Exercise requirements: From the line containing "December 2016 (509, 1004)" down to the line containing "Pet Keepsake (605, 2231)" in the records below, reproduce every line exactly, ends included, and omit all others.

The data:
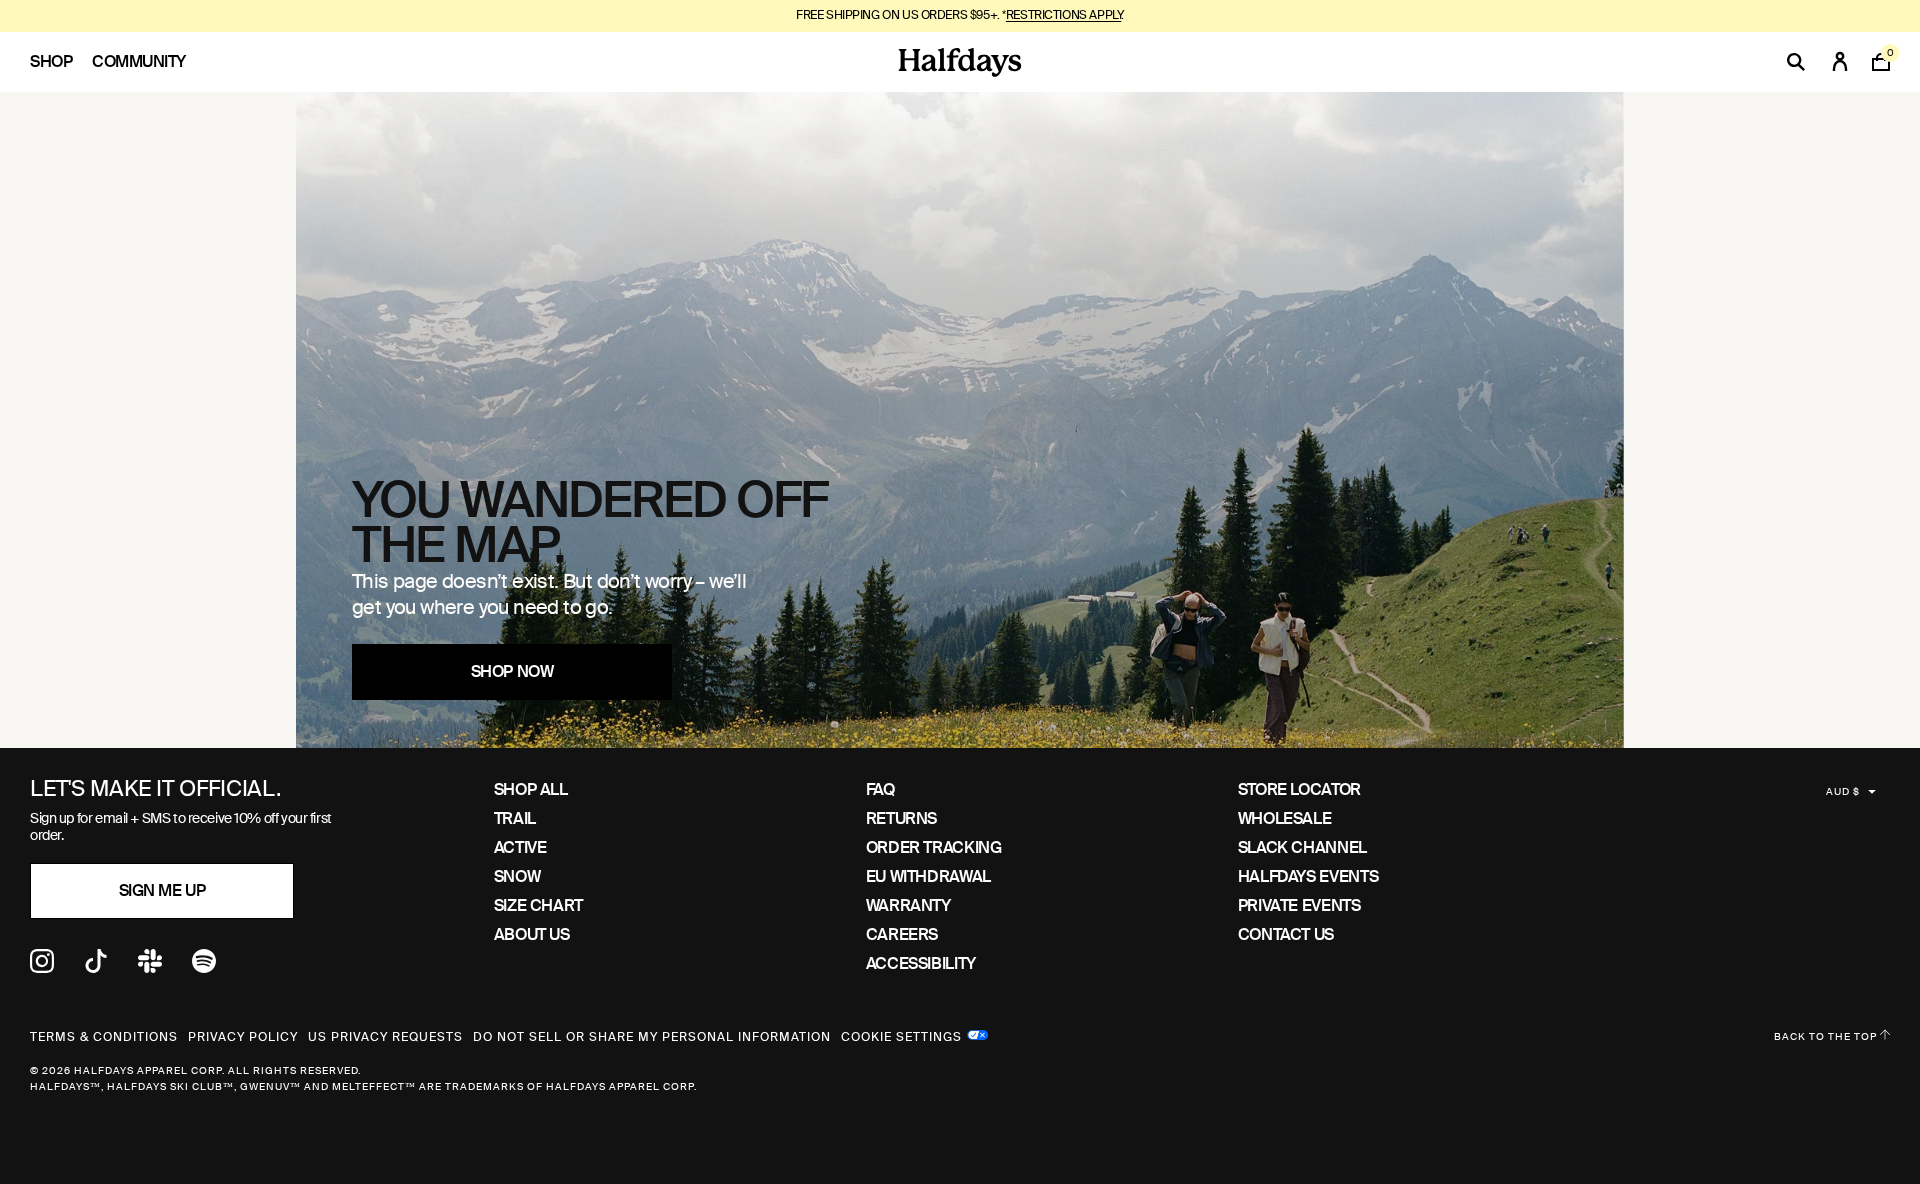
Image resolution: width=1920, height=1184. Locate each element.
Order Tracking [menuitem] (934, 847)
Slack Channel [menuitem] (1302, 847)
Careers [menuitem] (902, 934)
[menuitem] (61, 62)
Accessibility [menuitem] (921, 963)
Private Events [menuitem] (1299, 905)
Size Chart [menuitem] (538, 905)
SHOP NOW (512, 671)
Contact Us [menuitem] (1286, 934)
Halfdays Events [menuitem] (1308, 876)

--

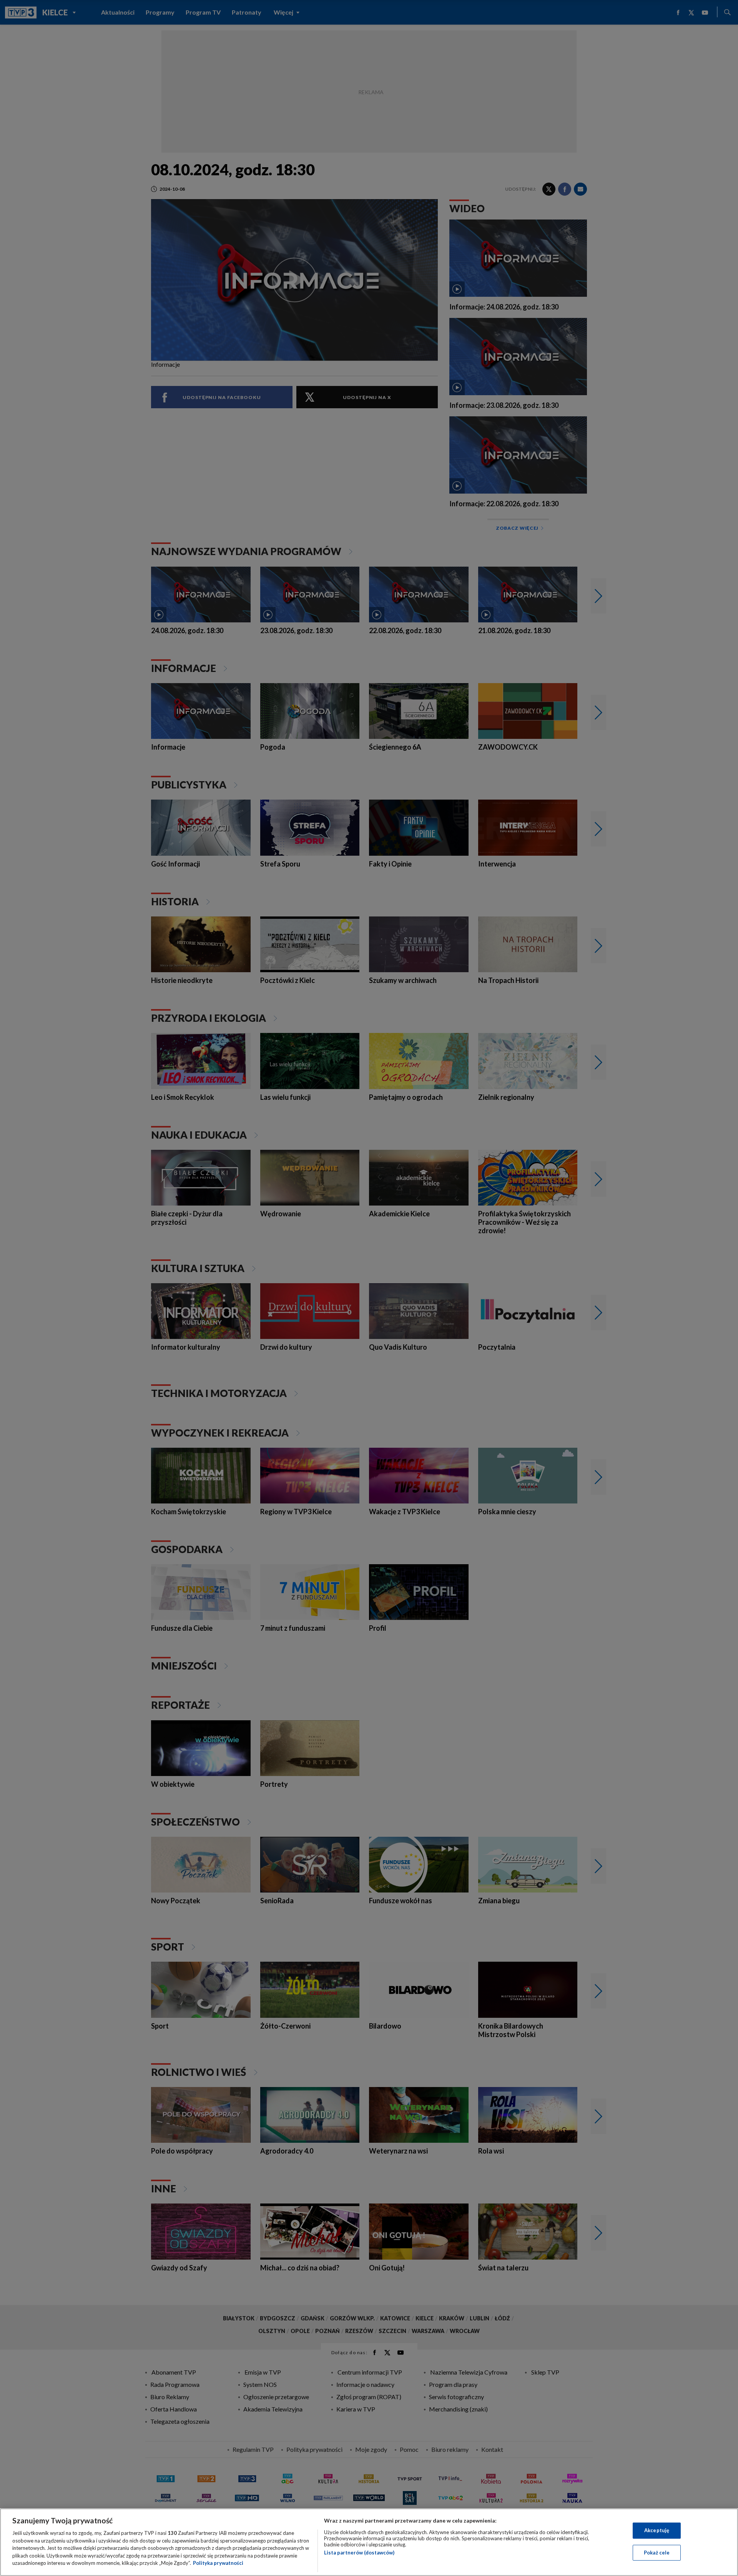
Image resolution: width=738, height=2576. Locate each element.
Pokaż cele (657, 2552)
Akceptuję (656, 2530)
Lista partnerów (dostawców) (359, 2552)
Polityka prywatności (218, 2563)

--

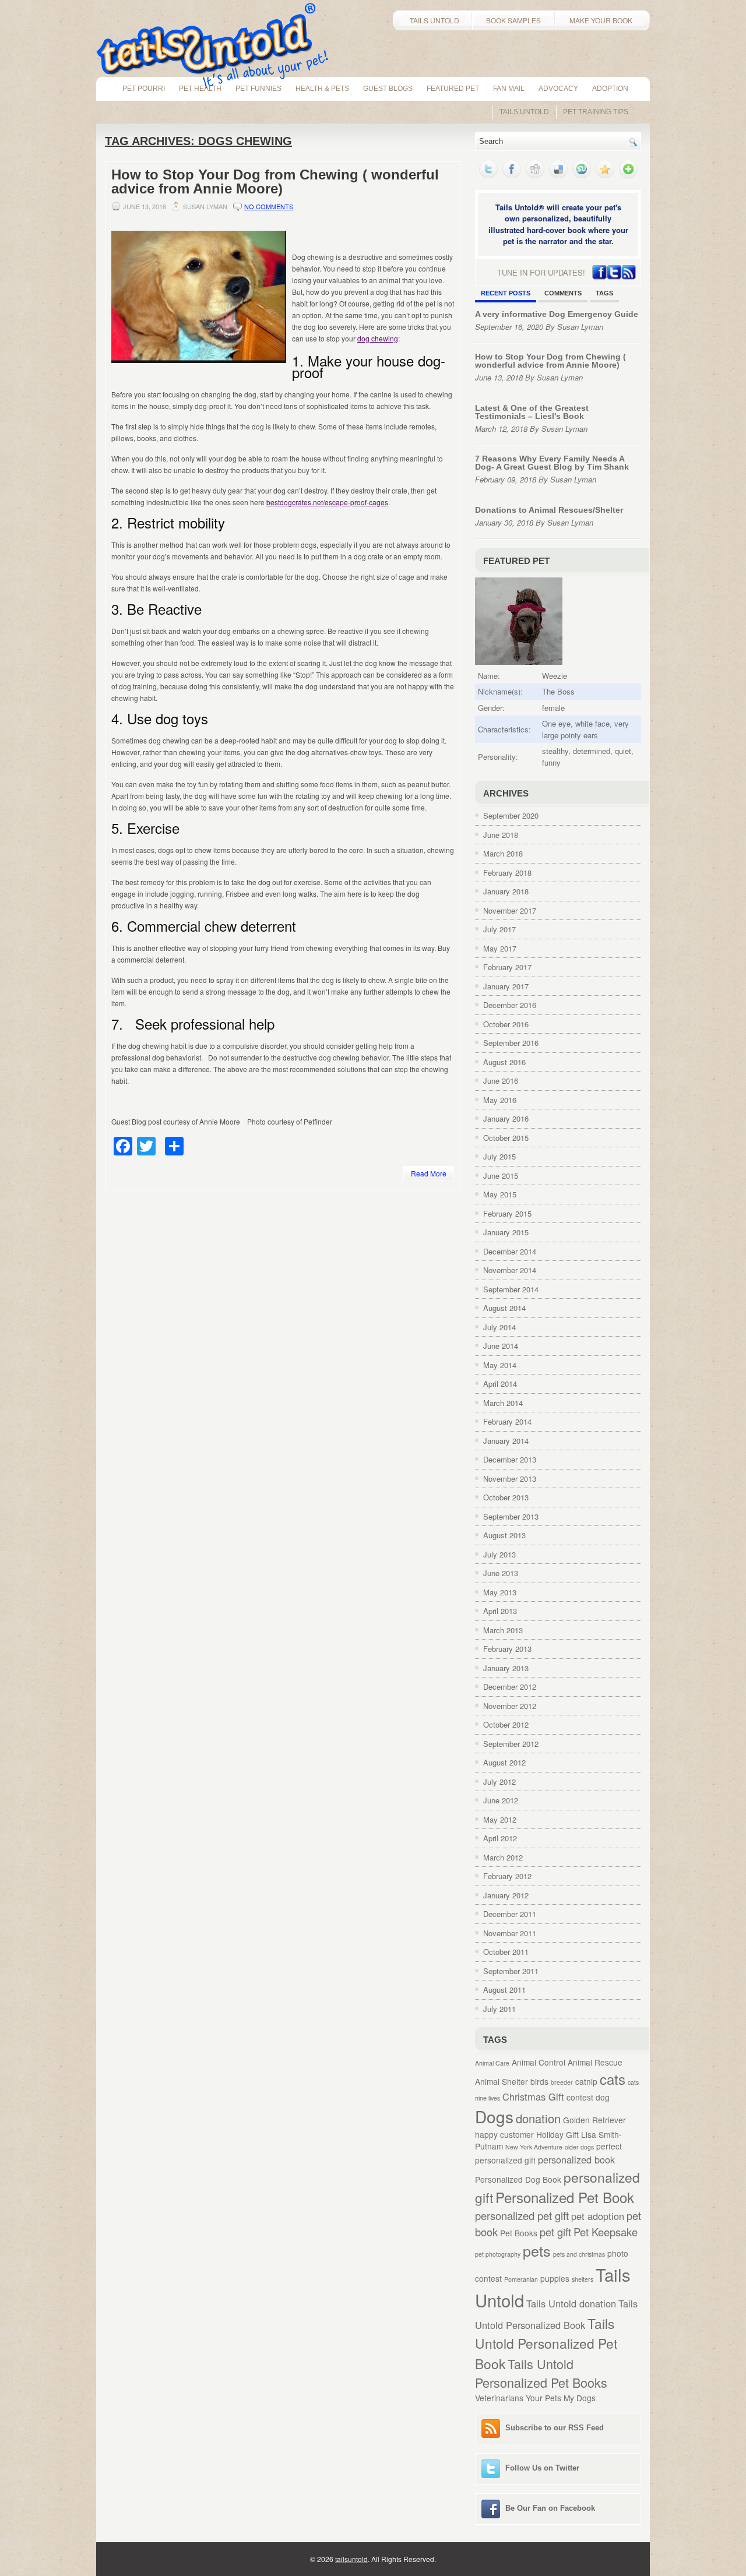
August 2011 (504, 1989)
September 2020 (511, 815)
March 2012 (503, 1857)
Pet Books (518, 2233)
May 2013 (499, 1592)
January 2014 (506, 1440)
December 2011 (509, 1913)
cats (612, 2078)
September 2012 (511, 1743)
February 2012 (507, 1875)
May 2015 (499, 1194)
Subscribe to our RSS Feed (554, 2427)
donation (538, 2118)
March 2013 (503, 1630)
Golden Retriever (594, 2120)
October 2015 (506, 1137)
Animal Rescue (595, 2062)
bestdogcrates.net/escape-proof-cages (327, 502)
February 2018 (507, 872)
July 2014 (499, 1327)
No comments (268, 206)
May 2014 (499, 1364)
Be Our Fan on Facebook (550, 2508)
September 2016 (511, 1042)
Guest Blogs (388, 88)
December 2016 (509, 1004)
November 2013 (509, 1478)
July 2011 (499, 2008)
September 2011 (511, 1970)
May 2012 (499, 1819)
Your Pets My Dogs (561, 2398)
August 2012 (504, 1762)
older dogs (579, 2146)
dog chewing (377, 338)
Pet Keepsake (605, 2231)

Output of the task:
December 2016 (509, 1004)
November 2013 (509, 1478)
July 2011 (499, 2008)
September 2011 (511, 1970)
May 2012 (499, 1819)
Your Pets My Dogs (561, 2398)
August 2012 (504, 1762)
older dogs (579, 2146)
dog chewing (377, 338)
Pet Keepsake (605, 2231)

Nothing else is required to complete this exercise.